Given instruction 1:
Please list every person or character named in the passage on The Sweetest Thing.
Given instruction 2:
Decide whether each statement agrees with the passage on The Sweetest Thing. Answer yes or no, and quote the words from the passage that settle it.
(a) Christina is a San Francisco It Girl.
(b) Christina spoke with the man she pursues for an hour at a nightclub.
(c) The passage describes Britney Spears' belly as tawny.
Given instruction 3:
Answer these questions from the passage on The Sweetest Thing.
(a) What city is Christina from?
(b) Where did Christina talk to the guy she pursues?
(c) In the example of when Diaz looks happiest, what is she doing?

Excerpt provided:
━━━━━━━━━━━━━━━━━━━━
The Sweetest Thing

In The Sweetest Thing, Cameron Diaz teases, flirts, seduces, and dares to act the fool, all as a way of declaring her love to the most desirable person on screen: herself. As Christina, a San Francisco It Girl with a rockin’ bod that appears composed entirely of rotating joints, Diaz spends the movie haplessly pursuing a guy she talked to for 10 minutes at a nightclub, but there’s really only the thinnest pretense that this is the man of her dreams. She looks happiest when she’s plugged into the socket of her own sexiness—dancing solo, for instance, her luxe lame hair spilling over her shoulders, her butt gyrations designed to highlight the sloping curve at the back of her waist that’s become her signature as surely as Britney Spears’ tawny belly.
━━━━━━━━━━━━━━━━━━━━
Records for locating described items

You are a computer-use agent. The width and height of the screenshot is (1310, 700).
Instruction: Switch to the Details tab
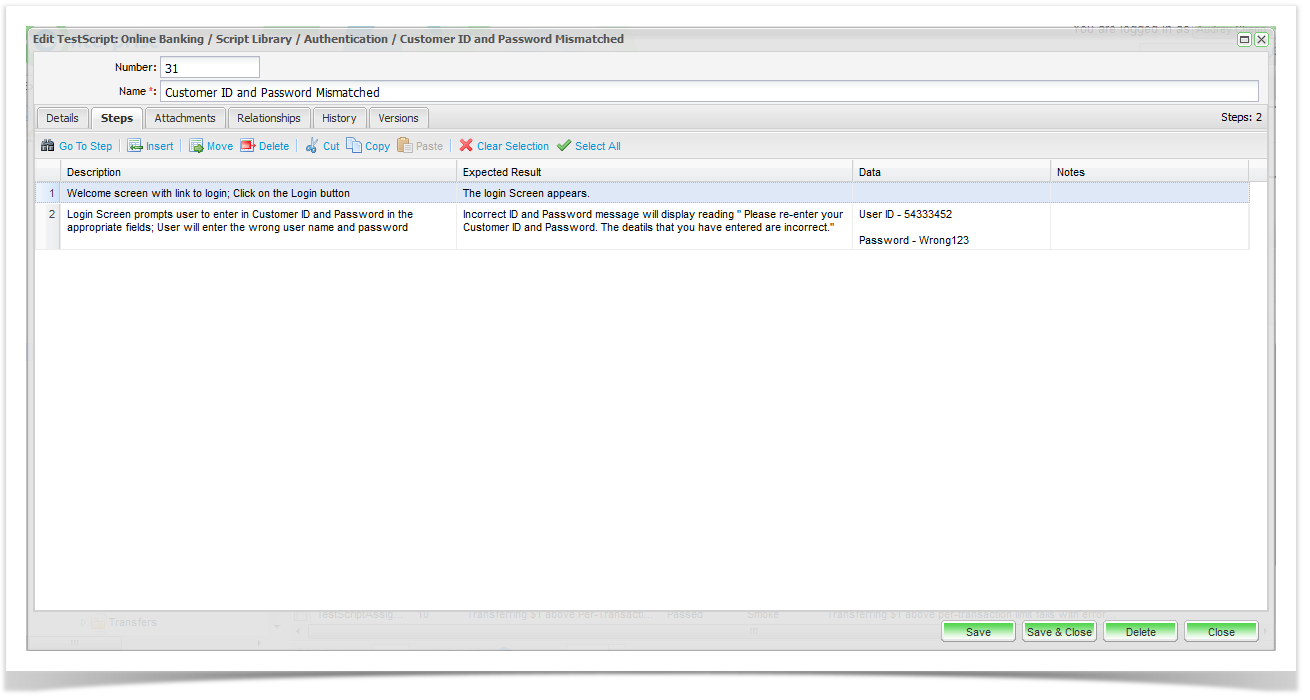coord(62,118)
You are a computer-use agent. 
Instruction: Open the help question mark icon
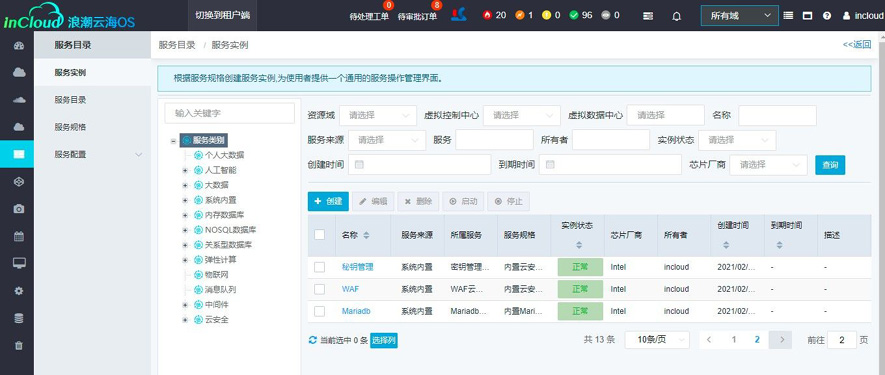827,16
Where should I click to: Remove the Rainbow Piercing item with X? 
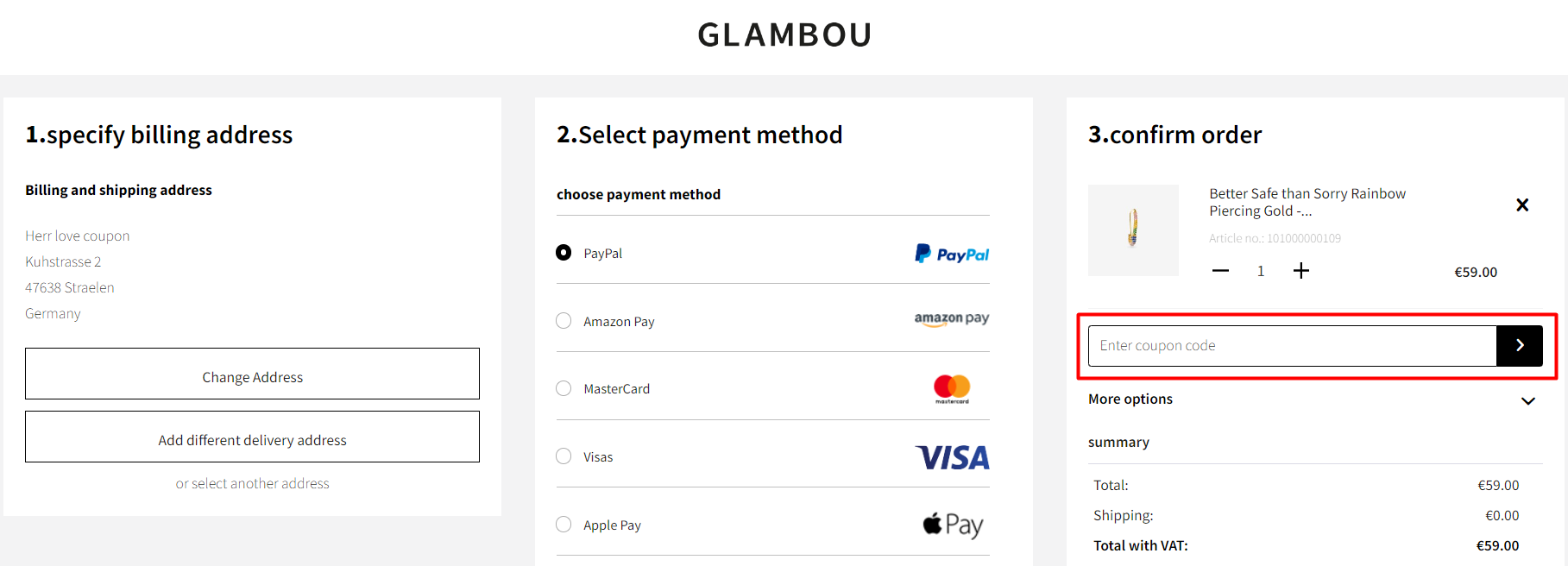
━━━━━━━━━━━━━━━━━━━━
Reply 1:
Cameron Diaz, Christina, Britney Spears

Reply 2:
(a) Yes: "As Christina, a San Francisco It Girl"
(b) No: "a guy she talked to for 10 minutes at a nightclub"
(c) Yes: "Britney Spears’ tawny belly"

Reply 3:
(a) San Francisco
(b) At a nightclub
(c) Dancing solo